5月19日(金)23時54分配信 トレーダーズ・ウェブ

2万円奪還のチャンスを逃す、イベント満載の来週は波乱含み

 19日の日経平均は3日ぶり小幅反発。序盤は米株の落ち着きや、前日までの下落の反動で自律反発狙いの買いなどで上昇して始まった。買い一巡後は再び円強含みに推移したことで、指数は一時19500円を下回る場面がみられた。午後に入り、日銀によるETF買い入れ期待から徐々に下値を切り上げ、底堅く推移した。前日まで下げの目立った東京海上HDや三井住友FGなどの金融セクターが堅調だったほか、東芝や三菱電など重電株もしっかり。また、東京エレクが大幅高となり、年初来高値を更新した。半面、グーグルが求人サイトを開設と発表したことで、リクルートが大幅安となり、先駆した任天堂やキーエンスなどは利益確定売りに押された。

 東証1部の騰落銘柄数は値上がり1090/値下がり804と買いが優勢。証券会社のレポートを手がかりにVテクノロジーが一段と騰勢を強め、大幅高で連日の高値更新。米国エアバッグ訴訟の和解が報じられたタカタはストップ高。上げ幅は縮めたものの、売り出しを発表したルネサスは一時ストップ高まで買われる場面があった。ほか、千代建などとの提携報道が好感されたユーグレナや、決算が好感された洋エンジなどが大幅高となった。一方、前期営業減益着地の日本ラッドが大幅安。直近で騰勢を強めていたマルコやジーンズメイト、ソルクシーズなどが大きく売られる展開となった。
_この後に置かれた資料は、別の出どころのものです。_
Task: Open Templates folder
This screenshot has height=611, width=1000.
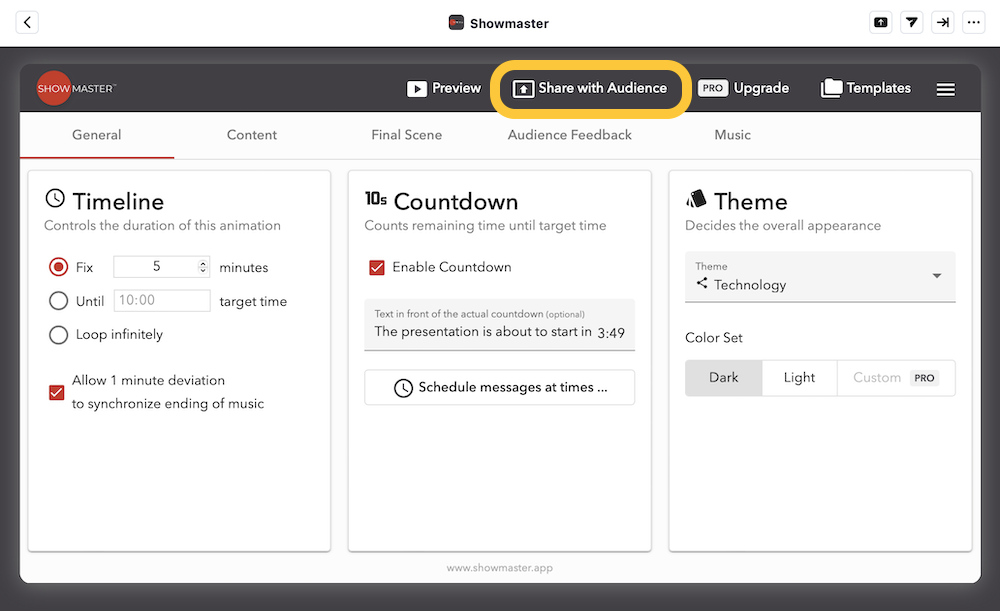Action: (866, 88)
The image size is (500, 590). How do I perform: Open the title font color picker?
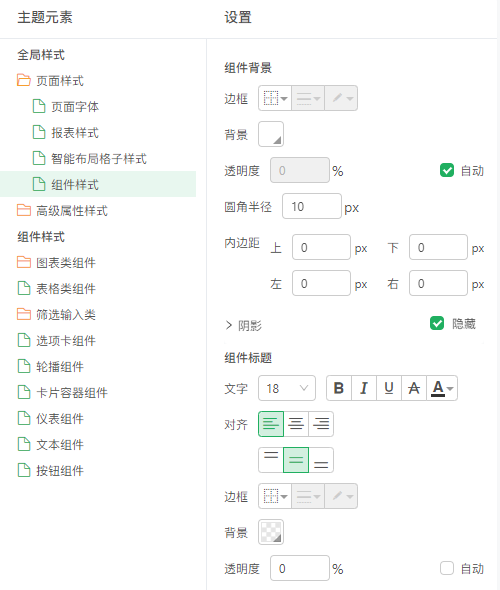[x=442, y=388]
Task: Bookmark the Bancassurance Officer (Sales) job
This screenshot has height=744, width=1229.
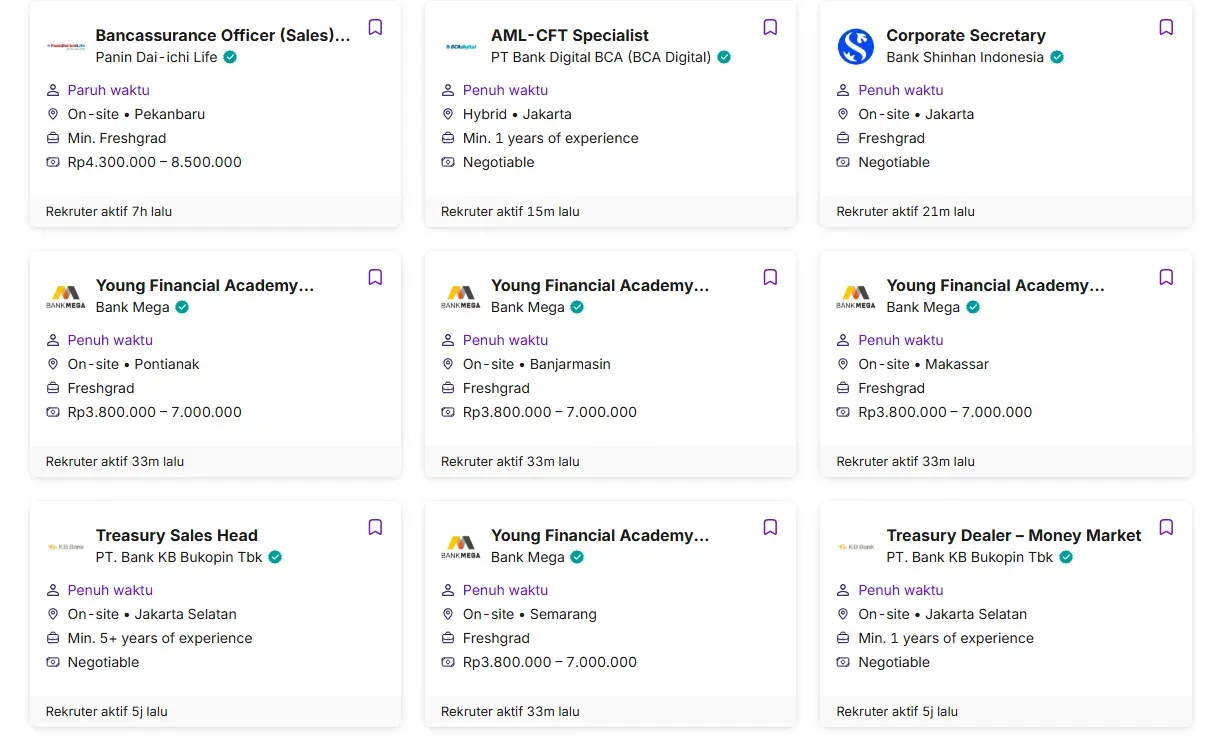Action: tap(375, 27)
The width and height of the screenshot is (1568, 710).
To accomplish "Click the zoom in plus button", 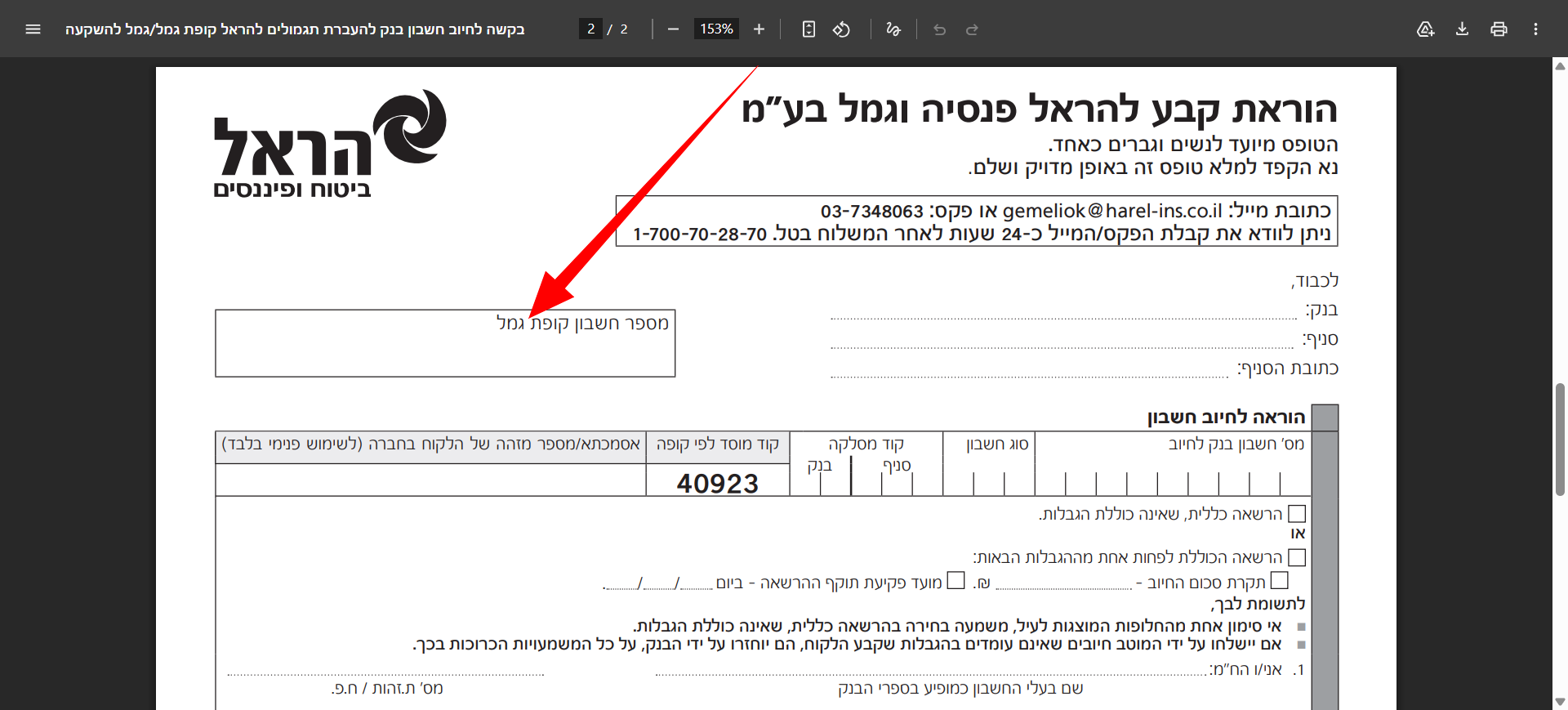I will pos(759,29).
 日経平均は今週、2万円に乗せる絶好のチャンスを逃し、わかりやすく急降下。企業決算はおおむね良好との見方が多いが、決算発表一巡後に買われているのは、半導体や有機EL関連など、決算でかなり良い内容が確認できたところと内需株の一角くらいで、業績確認で日本株の買い安心感が高まったとは言い難い。商いの増加を伴って上を試した後、節目を抜けず失速しており、決算通過で市場エネルギーの低下も予想されるなか、当面は上を追えるかよりも下値を固められるかを注視しておくべき。下値のメドとしては、19100円台後半から19200円台に、25日線(19210円、19日時点、以下同じ)や13週線(19214円)、26週線(19169円)などテクニカルの節目が多く控えており、この辺りは強いサポートになると考える。19500円近辺で落ち着く可能性も十分あると考えるが、ドル円にも荒い動きが出てきており、短期的には押しが深まるような展開も想定しておきたい。


【来週の見通し】
 波乱含みか。今週、米国株の急落をもたらしたトランプ大統領の政治問題に関しては、グローバル市場の重荷にはなる一方、問題の解決には時間を要すと見込まれる。来週は米国の経済指標が多く発表されるほか、5月開催のFOMC議事要旨公表、OPEC総会、G7シチリアサミットなど、相場の刺激材料が多い。5月のFOMC議事要旨では、6月利上げの確度が高まるような内容が確認できるか、それを受けてドル円に動きが出てくるかが注目される。OPEC総会は原油価格の動向に大きな影響を及ぼす可能性がある。これらの材料を吟味しながら一進一退の展開がメーンシナリオと考えるが、出てくる内容によっては、材料が絡み合い、強いトレンドを形成する可能性がある。米経済指標良好で、6月利上げ濃厚、産油国の協調減産継続、トランプスキャンダル沈静化なら、一気にリスク・オンムードが強まる。一方、逆の動きとなれば、リスク・オフが加速する展開もあり得る。